Rule of thumb: string-membership is the cleanest parity test for digit characters; reach for it before int().

Right-to-left scan: walk from end, return s[:i+1] on first odd

The scan invariant: start i = len(s) - 1, walk left while s[i] is even; the first odd s[i] is the cut point; return s[:i+1]. Right-to-left because the largest odd substring is the longest prefix ending in an odd digit — and the longest such prefix has the rightmost odd digit as its last character.

  • for i in range(len(s) - 1, -1, -1) — explicit reverse range.
  • if s[i] in '13579': return s[:i+1] — first odd from the right.
  • return '' — fallback when no odd digit exists.
  • Why s[:i+1] and not s[:i] — Python slicing is half-open; s[:i+1] includes index i.

Worked example. Apply the scan to '52468135'.

i (right-to-left) s[i] odd? action
7 5 yes return s[:8] = '52468135'

The scan finds the odd digit at i=7 immediately; result is the entire string.

Worked-example solution.

def largest_odd(s):
    for i in range(len(s) - 1, -1, -1):
        if s[i] in '13579':
            return s[:i+1]
    return ''

print(largest_odd('52468135'))   # '52468135'
print(largest_odd('5246'))       # '5'   — only first digit is odd
print(largest_odd('2468'))       # ''    — no odd digit
Enter fullscreen mode Exit fullscreen mode

Rule of thumb: "longest prefix ending in X" → right-to-left scan, return s[:i+1] on first match.

Empty-string fallback when no odd digit exists

The fallback invariant: if the loop completes without returning, the input has no odd digits; the answer is the empty string. Be explicit; don't rely on the loop's implicit None return.

* * *

▶ [What you need to do]: Why does the excerpt use s[:i+1] rather than s[:i]? Rely only on the excerpt.

* * *

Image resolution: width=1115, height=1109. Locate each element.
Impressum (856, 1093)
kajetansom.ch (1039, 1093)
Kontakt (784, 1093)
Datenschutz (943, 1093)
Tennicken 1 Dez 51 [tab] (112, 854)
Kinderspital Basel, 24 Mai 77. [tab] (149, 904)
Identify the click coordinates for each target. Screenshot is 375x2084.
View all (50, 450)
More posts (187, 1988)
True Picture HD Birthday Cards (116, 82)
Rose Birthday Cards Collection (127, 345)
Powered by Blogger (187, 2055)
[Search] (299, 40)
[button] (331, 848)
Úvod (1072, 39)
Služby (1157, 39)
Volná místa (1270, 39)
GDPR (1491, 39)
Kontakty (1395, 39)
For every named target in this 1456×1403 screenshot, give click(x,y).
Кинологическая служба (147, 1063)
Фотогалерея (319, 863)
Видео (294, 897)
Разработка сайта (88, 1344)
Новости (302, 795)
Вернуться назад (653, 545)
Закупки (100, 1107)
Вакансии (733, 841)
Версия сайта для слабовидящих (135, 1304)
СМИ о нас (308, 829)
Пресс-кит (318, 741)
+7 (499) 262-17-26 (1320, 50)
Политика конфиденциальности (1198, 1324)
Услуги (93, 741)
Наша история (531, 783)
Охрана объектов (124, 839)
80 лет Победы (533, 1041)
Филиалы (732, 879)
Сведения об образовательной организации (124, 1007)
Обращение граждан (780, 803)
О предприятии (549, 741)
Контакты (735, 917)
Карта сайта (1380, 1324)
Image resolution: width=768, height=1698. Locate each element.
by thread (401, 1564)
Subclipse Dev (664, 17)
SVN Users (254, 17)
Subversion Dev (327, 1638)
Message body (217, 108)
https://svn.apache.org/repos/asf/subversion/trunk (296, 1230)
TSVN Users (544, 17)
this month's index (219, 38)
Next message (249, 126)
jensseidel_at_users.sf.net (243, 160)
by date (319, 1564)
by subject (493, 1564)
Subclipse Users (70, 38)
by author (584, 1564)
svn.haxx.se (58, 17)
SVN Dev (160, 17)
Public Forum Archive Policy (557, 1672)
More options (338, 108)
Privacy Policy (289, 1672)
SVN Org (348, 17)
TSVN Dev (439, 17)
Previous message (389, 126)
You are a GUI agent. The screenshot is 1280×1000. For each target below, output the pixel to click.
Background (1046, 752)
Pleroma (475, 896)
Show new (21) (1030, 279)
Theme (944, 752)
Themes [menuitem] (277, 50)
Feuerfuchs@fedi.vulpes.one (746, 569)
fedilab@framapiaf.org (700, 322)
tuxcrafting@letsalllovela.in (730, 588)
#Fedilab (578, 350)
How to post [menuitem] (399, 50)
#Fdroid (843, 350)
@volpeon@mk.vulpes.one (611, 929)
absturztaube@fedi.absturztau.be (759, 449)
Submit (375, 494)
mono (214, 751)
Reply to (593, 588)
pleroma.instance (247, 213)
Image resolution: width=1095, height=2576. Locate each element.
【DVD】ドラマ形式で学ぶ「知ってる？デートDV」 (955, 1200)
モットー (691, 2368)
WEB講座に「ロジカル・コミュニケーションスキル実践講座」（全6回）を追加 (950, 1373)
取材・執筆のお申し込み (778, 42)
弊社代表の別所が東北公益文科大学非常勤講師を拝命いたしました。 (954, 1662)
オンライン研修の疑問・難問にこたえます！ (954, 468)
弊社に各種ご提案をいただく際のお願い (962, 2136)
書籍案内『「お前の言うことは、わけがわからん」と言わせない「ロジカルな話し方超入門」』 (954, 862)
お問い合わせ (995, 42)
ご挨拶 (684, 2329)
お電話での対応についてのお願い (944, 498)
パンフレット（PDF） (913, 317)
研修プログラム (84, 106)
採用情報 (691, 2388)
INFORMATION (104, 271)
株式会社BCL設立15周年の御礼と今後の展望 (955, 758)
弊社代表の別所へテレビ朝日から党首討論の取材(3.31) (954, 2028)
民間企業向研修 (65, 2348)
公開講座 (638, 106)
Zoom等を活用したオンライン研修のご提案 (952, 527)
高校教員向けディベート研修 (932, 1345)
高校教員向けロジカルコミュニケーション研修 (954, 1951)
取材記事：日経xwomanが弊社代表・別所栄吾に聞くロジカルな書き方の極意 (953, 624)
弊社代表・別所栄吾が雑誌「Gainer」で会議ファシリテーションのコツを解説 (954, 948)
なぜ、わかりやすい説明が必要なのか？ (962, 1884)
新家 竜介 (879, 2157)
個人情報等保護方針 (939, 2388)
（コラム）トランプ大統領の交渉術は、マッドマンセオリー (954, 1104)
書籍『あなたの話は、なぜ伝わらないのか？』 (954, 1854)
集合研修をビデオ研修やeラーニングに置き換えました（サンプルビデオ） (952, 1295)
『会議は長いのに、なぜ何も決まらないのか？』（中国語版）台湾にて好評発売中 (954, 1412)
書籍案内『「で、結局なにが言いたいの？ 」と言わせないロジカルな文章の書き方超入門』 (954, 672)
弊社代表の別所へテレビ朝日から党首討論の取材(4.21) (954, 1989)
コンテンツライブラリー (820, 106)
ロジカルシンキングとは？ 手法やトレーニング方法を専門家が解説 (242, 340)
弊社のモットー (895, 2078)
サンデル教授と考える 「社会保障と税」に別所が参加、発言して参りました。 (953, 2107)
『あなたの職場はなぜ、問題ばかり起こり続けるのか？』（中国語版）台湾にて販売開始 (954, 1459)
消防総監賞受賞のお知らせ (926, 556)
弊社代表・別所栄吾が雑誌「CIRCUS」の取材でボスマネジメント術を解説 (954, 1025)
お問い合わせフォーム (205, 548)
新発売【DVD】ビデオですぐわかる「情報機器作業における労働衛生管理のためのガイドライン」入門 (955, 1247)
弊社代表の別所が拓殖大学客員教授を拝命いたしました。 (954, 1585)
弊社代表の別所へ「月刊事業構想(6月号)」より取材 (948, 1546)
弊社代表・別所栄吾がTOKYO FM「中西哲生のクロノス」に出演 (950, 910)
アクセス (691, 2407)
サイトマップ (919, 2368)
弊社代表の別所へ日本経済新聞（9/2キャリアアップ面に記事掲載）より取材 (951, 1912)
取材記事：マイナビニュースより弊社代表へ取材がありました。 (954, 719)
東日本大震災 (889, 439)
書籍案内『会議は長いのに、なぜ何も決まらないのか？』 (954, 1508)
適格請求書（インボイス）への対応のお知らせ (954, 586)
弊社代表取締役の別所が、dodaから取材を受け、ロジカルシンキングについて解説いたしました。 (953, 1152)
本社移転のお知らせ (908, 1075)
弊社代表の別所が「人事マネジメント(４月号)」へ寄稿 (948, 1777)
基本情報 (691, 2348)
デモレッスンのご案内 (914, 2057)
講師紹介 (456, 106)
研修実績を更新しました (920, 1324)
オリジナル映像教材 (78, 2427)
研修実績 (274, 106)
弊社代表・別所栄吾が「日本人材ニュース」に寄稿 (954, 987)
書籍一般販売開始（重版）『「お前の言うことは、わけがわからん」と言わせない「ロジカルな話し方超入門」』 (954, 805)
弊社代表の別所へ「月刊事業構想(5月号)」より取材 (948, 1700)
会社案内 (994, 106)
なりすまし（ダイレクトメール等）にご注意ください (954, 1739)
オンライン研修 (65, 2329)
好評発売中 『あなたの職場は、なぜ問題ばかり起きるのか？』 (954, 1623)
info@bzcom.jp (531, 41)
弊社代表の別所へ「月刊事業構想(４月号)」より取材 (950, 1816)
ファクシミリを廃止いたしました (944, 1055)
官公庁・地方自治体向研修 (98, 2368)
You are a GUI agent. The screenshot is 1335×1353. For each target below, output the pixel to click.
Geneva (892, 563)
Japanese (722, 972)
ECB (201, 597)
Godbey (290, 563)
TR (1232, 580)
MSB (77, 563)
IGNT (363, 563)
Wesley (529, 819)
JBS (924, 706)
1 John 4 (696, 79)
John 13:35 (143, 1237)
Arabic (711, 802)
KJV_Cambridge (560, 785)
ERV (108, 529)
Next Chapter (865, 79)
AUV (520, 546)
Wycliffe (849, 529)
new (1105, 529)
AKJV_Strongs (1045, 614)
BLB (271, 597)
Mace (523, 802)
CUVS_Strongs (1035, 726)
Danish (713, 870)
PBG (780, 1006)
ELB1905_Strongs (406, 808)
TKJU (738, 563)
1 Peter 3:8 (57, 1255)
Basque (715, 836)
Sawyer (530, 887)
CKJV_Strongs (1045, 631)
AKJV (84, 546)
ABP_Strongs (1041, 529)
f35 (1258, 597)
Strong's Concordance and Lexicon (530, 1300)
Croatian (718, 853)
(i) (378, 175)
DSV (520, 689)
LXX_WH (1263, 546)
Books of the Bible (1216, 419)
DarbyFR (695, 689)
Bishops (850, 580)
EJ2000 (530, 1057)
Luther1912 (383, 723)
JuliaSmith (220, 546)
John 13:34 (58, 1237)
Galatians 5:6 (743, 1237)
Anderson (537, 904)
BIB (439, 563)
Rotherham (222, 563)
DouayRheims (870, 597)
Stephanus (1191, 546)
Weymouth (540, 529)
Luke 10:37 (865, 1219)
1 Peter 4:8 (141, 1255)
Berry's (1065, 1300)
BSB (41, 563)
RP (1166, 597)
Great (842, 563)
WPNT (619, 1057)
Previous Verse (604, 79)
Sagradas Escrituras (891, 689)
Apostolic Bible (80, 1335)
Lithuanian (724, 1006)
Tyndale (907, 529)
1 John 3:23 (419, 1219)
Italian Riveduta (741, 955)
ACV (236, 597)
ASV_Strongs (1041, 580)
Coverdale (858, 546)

* * *

▶ [The solution]: Python slicing is half-open, so s[:i+1] includes index i.